Na quarta-feira de manhã, logo após o início do julgamento e depois de todos os arguidos se terem identificado e dito que, para já, não queriam prestar declarações, os advogados disseram que queriam chegar a um acordo com o Ministério Público que dispensaria a produção de prova em audiência.

A juíza Maria Joana Grácio acabou por suspender o julgamento, após uma pausa para um encontro entre a defesa e o procurador do Ministério Público, depois de este último ter transmitido que era necessário mais tempo para chegar a um acordo – que, a viabilizar-se, faria com que o caso se desenvolvesse de forma mais rápida, dispensando-se, por exemplo, as testemunhas. Estes acordos são raros no ordenamento jurídico português e só foram utilizados duas vezes.

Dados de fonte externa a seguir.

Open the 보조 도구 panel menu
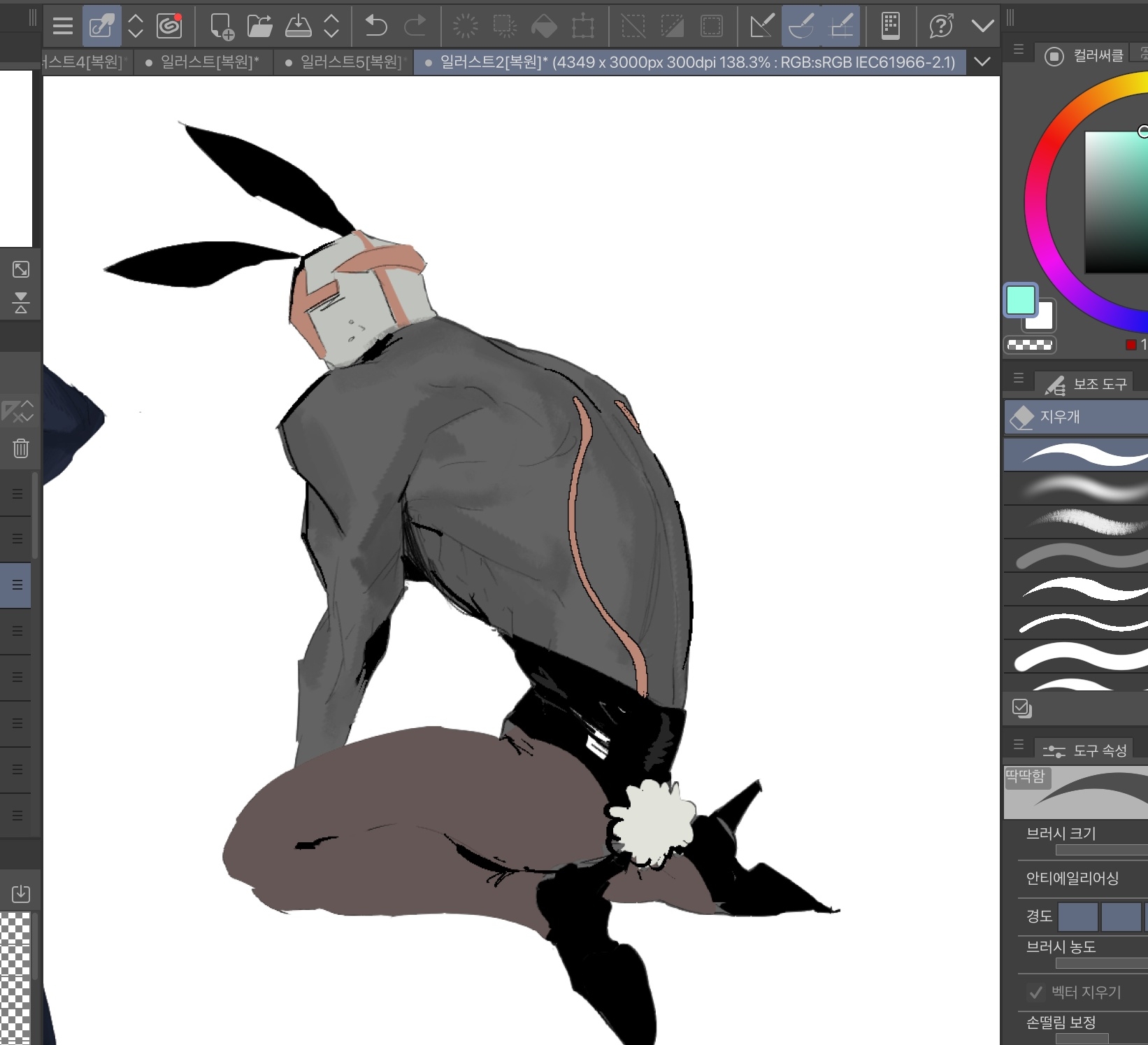The image size is (1148, 1045). click(x=1019, y=378)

Esquema funcionaria desde 2009

Os arguidos são suspeitos de pertencerem a uma rede que, através de um esquema fraudulento de receitas, terá lesado o SNS no valor reclamado pelo Estado. Entre os 18 envolvidos estão seis médicos, dois farmacêuticos, sete delegados de informação médica, uma esteticista, um empresário brasileiro e um comerciante de pão. O médico Luiz Renato Basile é o único em prisão preventiva, nove estão com pulseira electrónica e os outros em liberdade.

O suposto esquema remonta a 2009 e foi desvendado numa investigação conhecida em 2012. Os médicos passavam receitas em nome de utentes do SNS, sem o seu consentimento, sempre de medicamentos com elevado valor e comparticipação, que ia dos 69% aos 100%. As farmácias que não faziam parte do esquema ficavam com a comparticipação, exportando os arguidos os fármacos para países como Angola, Alemanha, Irlanda e Espanha. Nas duas farmácias ligadas ao esquema, os medicamentos ou ficavam nas prateleiras ou eram exportados, recebendo ainda o estabelecimento a comparticipação que era redistribuída pelos envolvidos.

Além deste processo, há outros casos que estão a ser investigados por burlas ao SNS que rondarão os 230 milhões de euros.